---------- Material shown ----------

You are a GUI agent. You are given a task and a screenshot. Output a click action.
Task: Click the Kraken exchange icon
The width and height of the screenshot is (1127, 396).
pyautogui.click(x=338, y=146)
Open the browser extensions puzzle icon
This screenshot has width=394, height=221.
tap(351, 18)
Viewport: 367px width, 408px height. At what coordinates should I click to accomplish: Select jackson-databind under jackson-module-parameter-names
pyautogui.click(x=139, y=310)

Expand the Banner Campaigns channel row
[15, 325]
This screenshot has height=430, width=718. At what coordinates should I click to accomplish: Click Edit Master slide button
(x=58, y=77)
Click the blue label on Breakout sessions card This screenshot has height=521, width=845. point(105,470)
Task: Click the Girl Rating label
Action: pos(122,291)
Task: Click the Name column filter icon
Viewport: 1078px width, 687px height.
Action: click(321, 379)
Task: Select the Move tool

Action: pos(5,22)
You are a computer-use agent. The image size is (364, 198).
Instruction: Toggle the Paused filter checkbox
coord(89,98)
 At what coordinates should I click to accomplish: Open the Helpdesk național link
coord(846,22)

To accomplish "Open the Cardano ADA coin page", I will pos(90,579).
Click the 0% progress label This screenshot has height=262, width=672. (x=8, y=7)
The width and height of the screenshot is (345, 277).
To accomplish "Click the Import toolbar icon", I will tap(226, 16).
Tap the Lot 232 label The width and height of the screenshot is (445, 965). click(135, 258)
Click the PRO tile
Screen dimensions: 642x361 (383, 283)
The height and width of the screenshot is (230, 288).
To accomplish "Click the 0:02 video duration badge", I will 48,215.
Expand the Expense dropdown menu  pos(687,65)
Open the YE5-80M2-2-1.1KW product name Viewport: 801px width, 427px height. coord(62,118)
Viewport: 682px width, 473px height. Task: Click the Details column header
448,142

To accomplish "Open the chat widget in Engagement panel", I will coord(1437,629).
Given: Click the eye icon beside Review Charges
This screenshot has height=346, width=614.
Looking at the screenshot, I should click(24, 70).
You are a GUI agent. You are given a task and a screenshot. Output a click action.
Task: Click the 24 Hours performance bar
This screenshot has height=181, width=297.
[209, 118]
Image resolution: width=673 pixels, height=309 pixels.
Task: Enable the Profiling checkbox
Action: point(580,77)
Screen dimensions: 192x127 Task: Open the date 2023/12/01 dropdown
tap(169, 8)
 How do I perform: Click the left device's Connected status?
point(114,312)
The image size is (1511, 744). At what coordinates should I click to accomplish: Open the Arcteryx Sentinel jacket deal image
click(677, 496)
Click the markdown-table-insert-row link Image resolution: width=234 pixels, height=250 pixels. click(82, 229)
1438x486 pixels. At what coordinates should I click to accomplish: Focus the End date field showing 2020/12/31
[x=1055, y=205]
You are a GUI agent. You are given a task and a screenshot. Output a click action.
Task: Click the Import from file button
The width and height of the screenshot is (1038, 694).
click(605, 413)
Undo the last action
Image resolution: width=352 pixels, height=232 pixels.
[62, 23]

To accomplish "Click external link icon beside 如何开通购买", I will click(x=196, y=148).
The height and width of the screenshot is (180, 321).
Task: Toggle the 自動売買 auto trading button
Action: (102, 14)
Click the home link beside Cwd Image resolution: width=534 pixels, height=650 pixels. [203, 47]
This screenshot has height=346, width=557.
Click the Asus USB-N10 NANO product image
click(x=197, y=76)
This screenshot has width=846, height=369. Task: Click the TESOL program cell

----------

**Work required**
Copy the records above exactly, starting at the line that contains "This screenshot has height=346, width=557." and ending at the last line, and leave out all earlier lines.

**Exercise result**
This screenshot has height=346, width=557.
Click the Asus USB-N10 NANO product image
click(x=197, y=76)
This screenshot has width=846, height=369. Task: Click the TESOL program cell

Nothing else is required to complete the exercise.